The Rise of Verbal Tics in Large Language Models: A Systematic Analysis Across Frontier Models
Summary: arXiv:2604.19139v1 Announce Type: cross
Abstract: As Large Language Models (LLMs) continue to evolve through alignment techniques such as Reinforcement Learning from Human Feedback (RLHF) and Constitutional AI, a growing and increasingly conspicuous phenomenon has emerged: the proliferation of verbal tics — repetitive, formulaic linguistic patterns that pervade model outputs. These range from sycophantic openers (“That’s a great question!”, “Awesome!”) to pseudo-empathetic affirmations (“I completely understand your concern”, “I’m right here to catch you”) and overused vocabulary (“delve”, “tapestry”, “nuanced”).
In this paper, we present a systematic analysis of the verbal tic phenomenon across eight state-of-the-art LLMs: GPT-5.4, Claude Opus 4.7, Gemini 3.1 Pro, Grok 4.2, Doubao-Seed-2.0-pro, Kimi K2.5, DeepSeek V3.2, and MiMo-V2-Pro. Utilizing a custom evaluation framework for standardized API-based evaluation, we assess 10,000 prompts across 10 task categories in both English and Chinese, yielding 160,000 model responses.
We introduce the Verbal Tic Index (VTI), a composite metric quantifying tic prevalence, and analyze its correlation with sycophancy, lexical diversity, and human-perceived naturalness.
Key Findings
- Inter-Model Variation: Our findings reveal significant inter-model variation: Gemini 3.1 Pro exhibits the highest VTI (0.590), while DeepSeek V3.2 achieves the lowest (0.295).

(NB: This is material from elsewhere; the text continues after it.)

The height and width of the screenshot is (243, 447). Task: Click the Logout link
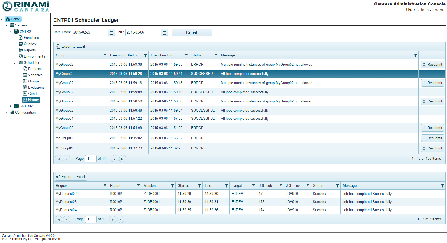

- Accumulation Over Conversations: Verbal tics accumulate over multi-turn conversations and are amplified in subjective tasks.

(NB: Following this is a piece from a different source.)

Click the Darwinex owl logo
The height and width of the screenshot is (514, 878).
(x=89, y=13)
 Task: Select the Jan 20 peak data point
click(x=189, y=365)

- Cross-Lingual Patterns: Distinct patterns of verbal tics were observed across languages, indicating a complex relationship between language and model behavior.

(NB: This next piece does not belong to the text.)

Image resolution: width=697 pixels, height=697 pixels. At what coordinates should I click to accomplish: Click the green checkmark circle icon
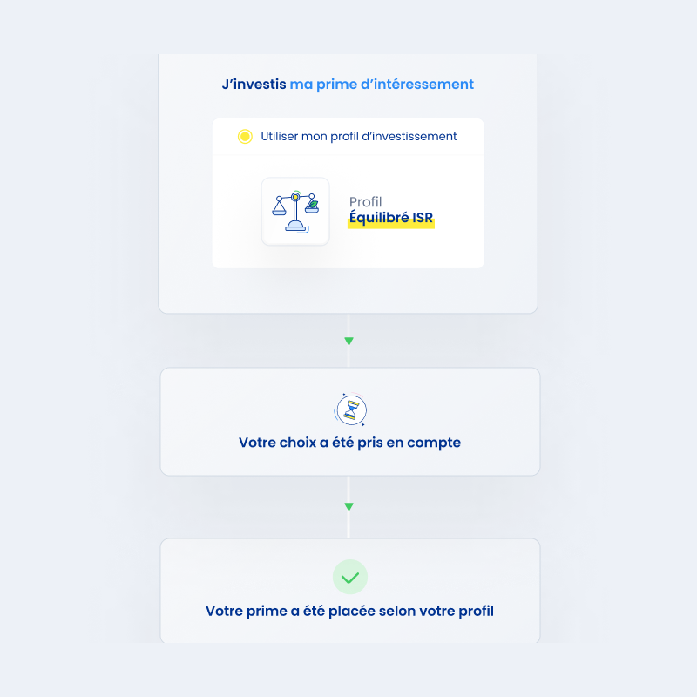(350, 577)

- Human Evaluation: In a human evaluation (N = 120), we confirmed a strong inverse relationship between sycophancy and perceived naturalness (r = -0.87, p < 0.001).
Implications
These results underscore the “alignment tax” of current training paradigms, suggesting that while alignment techniques improve the performance of LLMs, they may simultaneously lead to the emergence of repetitive verbal patterns that detract from the authenticity of human-AI interactions. The study highlights the urgent need for more robust frameworks that foster genuine communication between humans and AI systems.
Conclusion
As the field of artificial intelligence continues to advance, understanding the nuances of verbal communication in LLMs is paramount. The systematic analysis of verbal tics presents both challenges and opportunities for researchers and developers aiming to create more natural and engaging AI interactions. Future research should focus on refining alignment methods to minimize these verbal tics, ultimately enhancing the user experience in human-AI collaborations.